__Exercise objective__
Copy down each line of the records below word for word, leaving out the pictures.

__Items__

########

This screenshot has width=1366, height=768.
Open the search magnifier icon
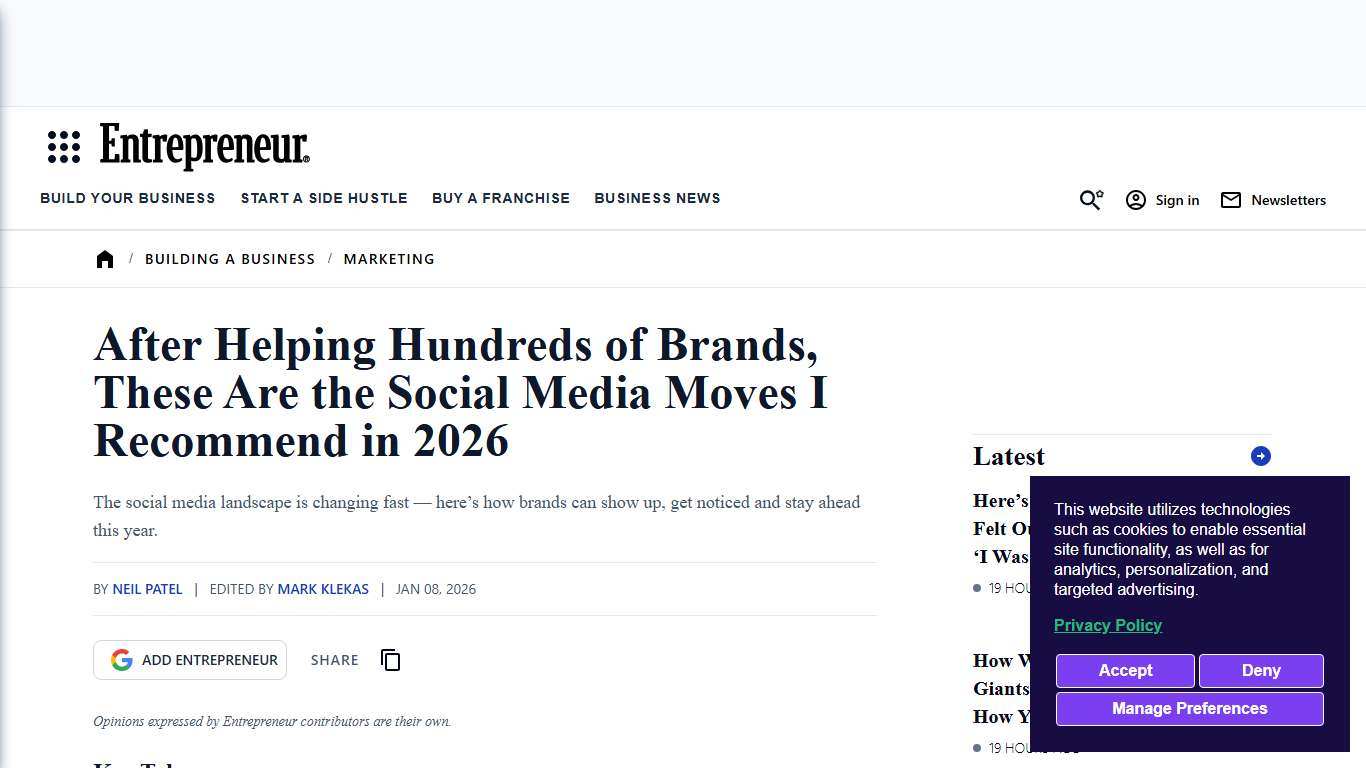coord(1090,200)
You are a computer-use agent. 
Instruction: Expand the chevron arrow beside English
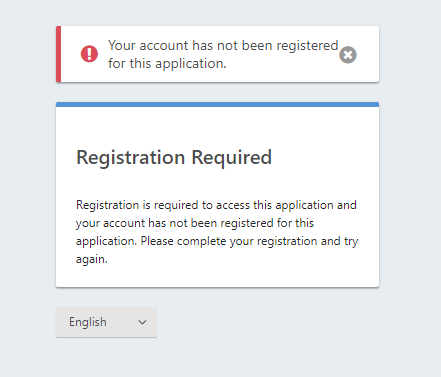click(x=142, y=322)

########

__Exercise result__
This screenshot has width=1366, height=768.
Open the search magnifier icon
coord(1090,200)
You are a computer-use agent. 
Instruction: Expand the chevron arrow beside English
click(x=142, y=322)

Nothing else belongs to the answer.